Look below for the line containing "Tap the yellow floating cast button"; from there, print each line exactly up to and including the line containing "Given: Close search", and stop.

Stored items
• • •
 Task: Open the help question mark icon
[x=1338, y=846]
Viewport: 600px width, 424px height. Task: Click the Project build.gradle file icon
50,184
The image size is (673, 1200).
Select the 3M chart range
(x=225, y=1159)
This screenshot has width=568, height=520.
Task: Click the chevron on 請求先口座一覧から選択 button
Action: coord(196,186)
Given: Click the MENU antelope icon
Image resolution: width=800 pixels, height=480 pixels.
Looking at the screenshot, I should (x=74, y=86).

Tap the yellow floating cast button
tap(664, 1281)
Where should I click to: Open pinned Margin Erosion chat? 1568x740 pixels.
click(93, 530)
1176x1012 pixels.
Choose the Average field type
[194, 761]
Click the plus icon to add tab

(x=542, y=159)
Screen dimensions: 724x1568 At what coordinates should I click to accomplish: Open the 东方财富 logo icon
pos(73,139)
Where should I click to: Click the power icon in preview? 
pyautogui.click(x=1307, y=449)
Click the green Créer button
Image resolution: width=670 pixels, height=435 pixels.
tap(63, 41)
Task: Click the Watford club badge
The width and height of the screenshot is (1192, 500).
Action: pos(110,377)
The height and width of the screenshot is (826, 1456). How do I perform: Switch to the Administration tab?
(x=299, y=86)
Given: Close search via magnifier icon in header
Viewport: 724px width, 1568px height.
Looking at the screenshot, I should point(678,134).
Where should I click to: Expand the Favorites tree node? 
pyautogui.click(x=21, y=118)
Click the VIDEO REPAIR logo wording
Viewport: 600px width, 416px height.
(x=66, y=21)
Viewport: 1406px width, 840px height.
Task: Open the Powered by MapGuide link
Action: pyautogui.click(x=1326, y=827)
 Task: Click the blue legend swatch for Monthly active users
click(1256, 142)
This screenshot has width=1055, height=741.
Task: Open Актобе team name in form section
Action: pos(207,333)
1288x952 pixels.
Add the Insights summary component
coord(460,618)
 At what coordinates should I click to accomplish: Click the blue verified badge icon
• • •
_OUTPUT OF THE TASK_
Tap the yellow floating cast button
tap(664, 1281)
Where should I click to: Open pinned Margin Erosion chat? 1568x740 pixels.
click(93, 530)
1176x1012 pixels.
Choose the Average field type
[194, 761]
Click the plus icon to add tab

(x=542, y=159)
Screen dimensions: 724x1568 At what coordinates should I click to accomplish: Open the 东方财富 logo icon
pos(73,139)
Where should I click to: Click the power icon in preview? 
pyautogui.click(x=1307, y=449)
Click the green Créer button
Image resolution: width=670 pixels, height=435 pixels.
tap(63, 41)
Task: Click the Watford club badge
The width and height of the screenshot is (1192, 500).
Action: pos(110,377)
The height and width of the screenshot is (826, 1456). How do I perform: Switch to the Administration tab?
(x=299, y=86)
Given: Close search via magnifier icon in header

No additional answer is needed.